Five years ago, FRONTLINE’s groundbreaking film, The New Asylums, went deep inside the Ohio prison system as it struggled to provide care to thousands of mentally ill inmates. This year, FRONTLINE filmmakers Karen O’Connor and Miri Navasky return to Ohio to tell the next chapter in this disturbing story: what happens to mentally ill offenders when they leave prison. The Released—airing on Tuesday, April 28, at 9 P.M. on PBS (check local listings), is an intimate look at the lives of the seriously mentally ill as they struggle to remain free.

As communities across the country face the largest exodus of prisoners in history, the issue has never been more pressing. This year alone, over 700,000 people will leave prison, more than half of them mentally ill. Typically, these offenders leave prison with a bus ticket, $75 in cash, and two weeks’ worth of medication.
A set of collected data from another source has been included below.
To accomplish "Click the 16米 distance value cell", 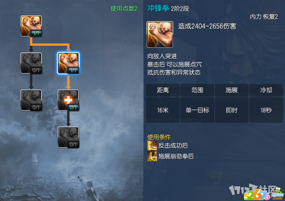I will [x=163, y=110].
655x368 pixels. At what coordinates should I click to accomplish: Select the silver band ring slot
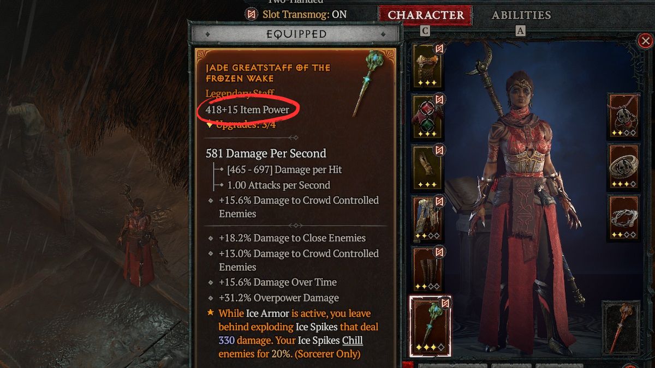tap(624, 218)
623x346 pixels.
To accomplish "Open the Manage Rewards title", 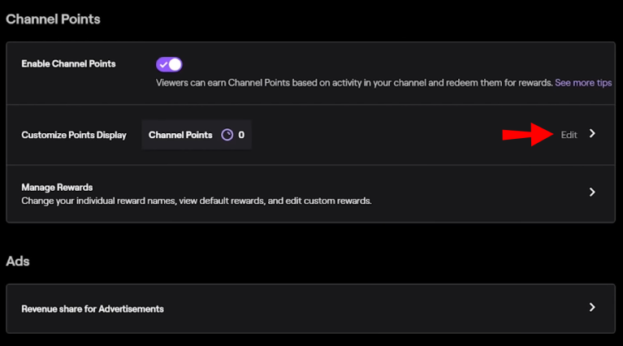I will [x=57, y=187].
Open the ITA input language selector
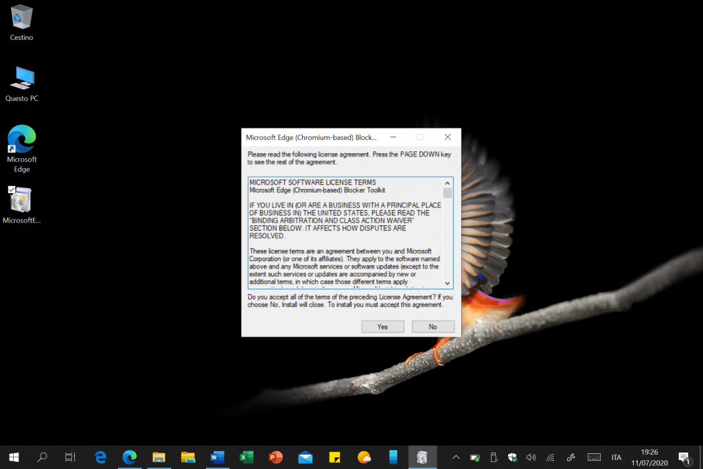703x469 pixels. coord(616,457)
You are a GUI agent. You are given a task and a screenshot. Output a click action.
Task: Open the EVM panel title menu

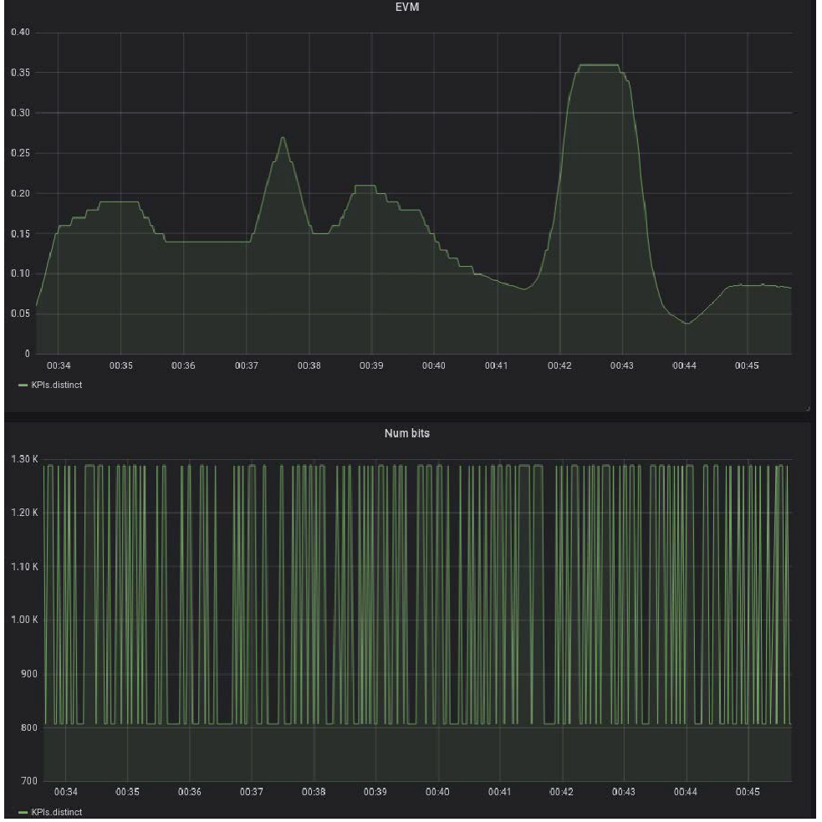(411, 6)
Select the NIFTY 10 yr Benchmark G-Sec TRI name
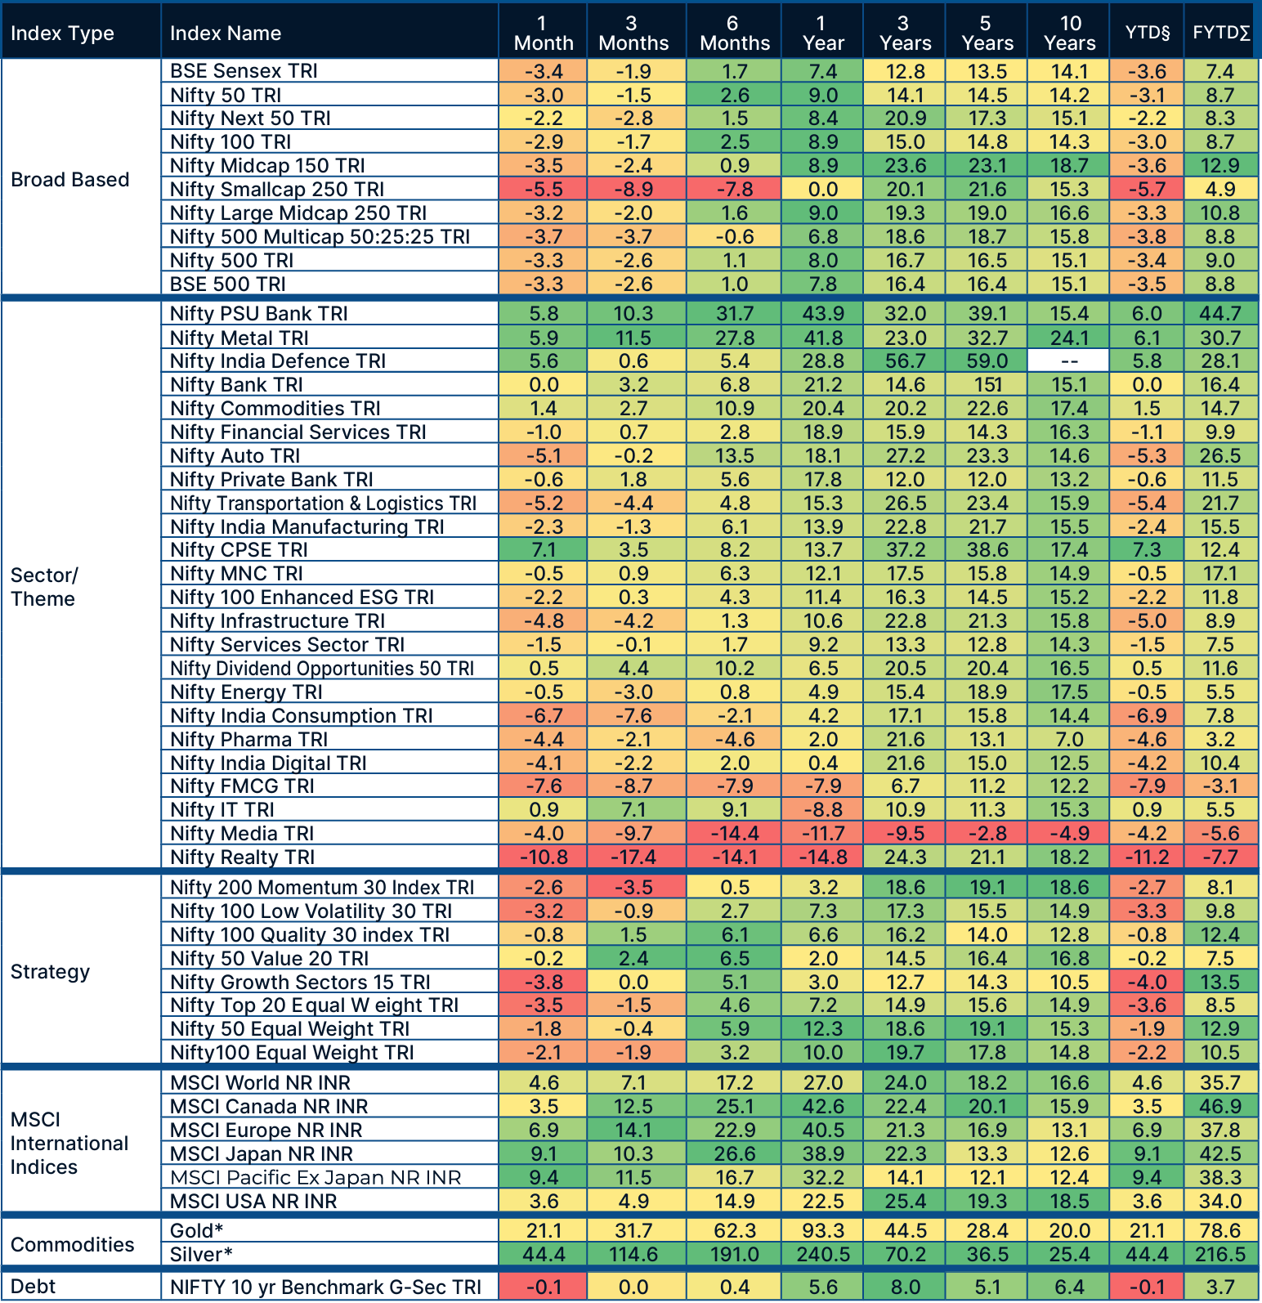Screen dimensions: 1262x1303 (325, 1287)
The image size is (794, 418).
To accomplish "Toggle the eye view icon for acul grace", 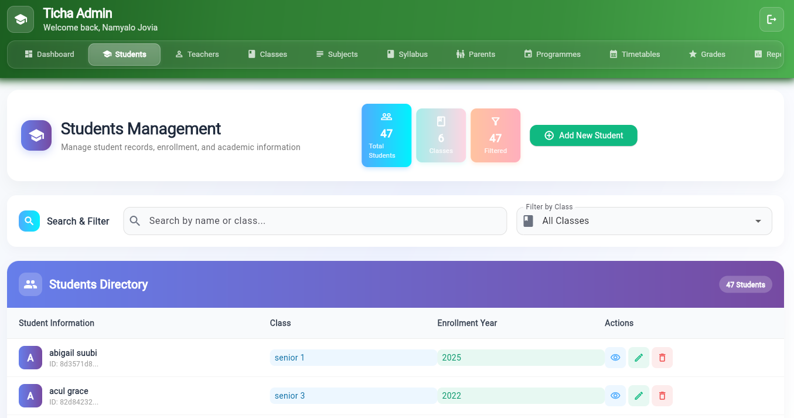I will click(x=615, y=396).
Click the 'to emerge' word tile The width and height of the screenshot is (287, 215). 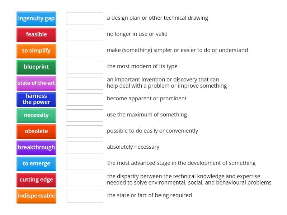(36, 164)
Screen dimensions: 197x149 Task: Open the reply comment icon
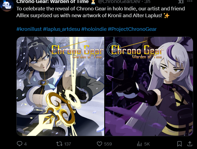click(20, 144)
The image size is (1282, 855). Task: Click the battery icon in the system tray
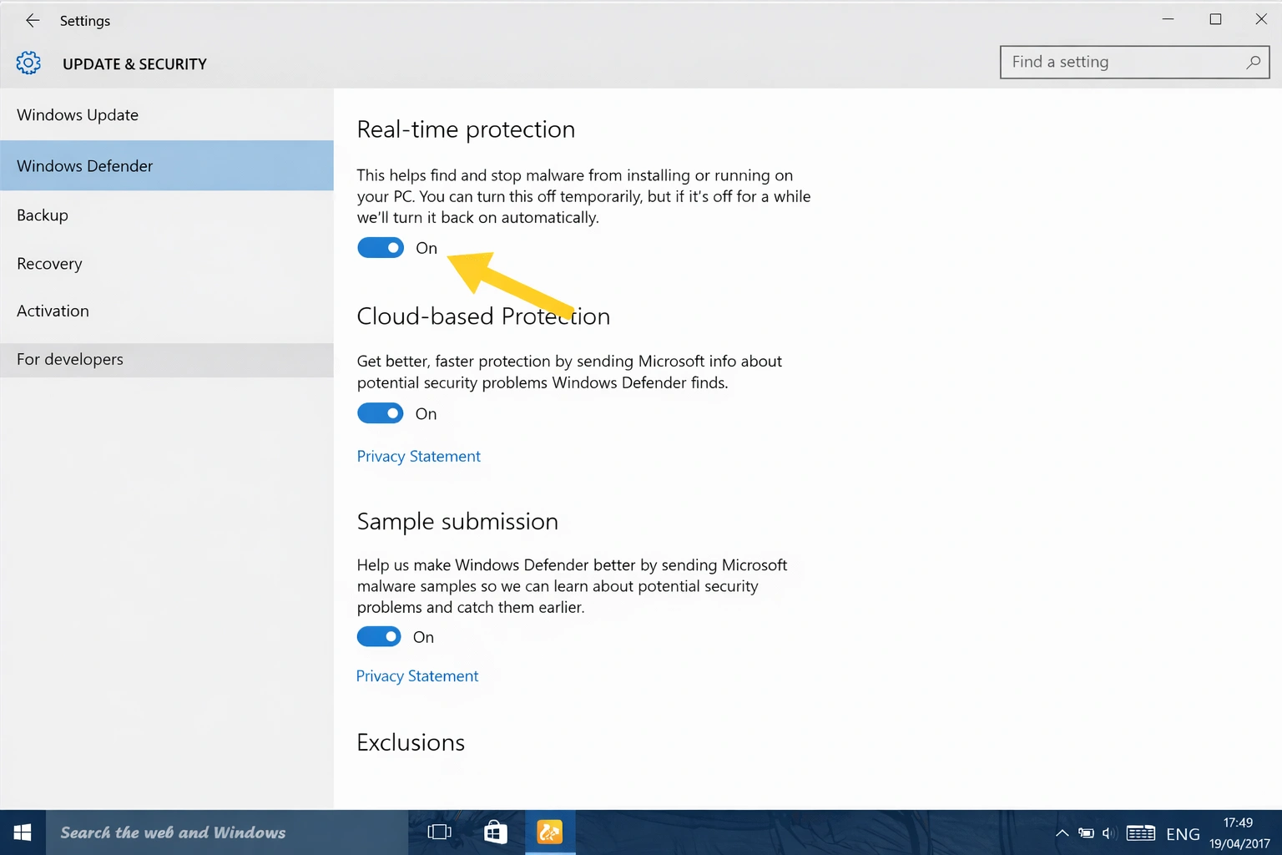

Studies show that within 18 months, nearly two-thirds of mentally ill offenders—often poor and cut off from friends and family—are re-arrested.

In 2007, Lynn Moore, armed with bottles and bricks, broke into a house looking for Osama bin Laden. A paranoid schizophrenic with a history of drug and alcohol abuse, he was arrested more than 20 times and sent to prison for the fourth time. After serving eight months, Moore was released without supervision. FRONTLINE follows him from his first day of freedom to a homeless shelter in Canton, Ohio. “I don’t think people understand how hard it is to transition from prison life back to everyday life,” says Scott Schnyders, program director at Refuge of Hope, the shelter that housed Moore.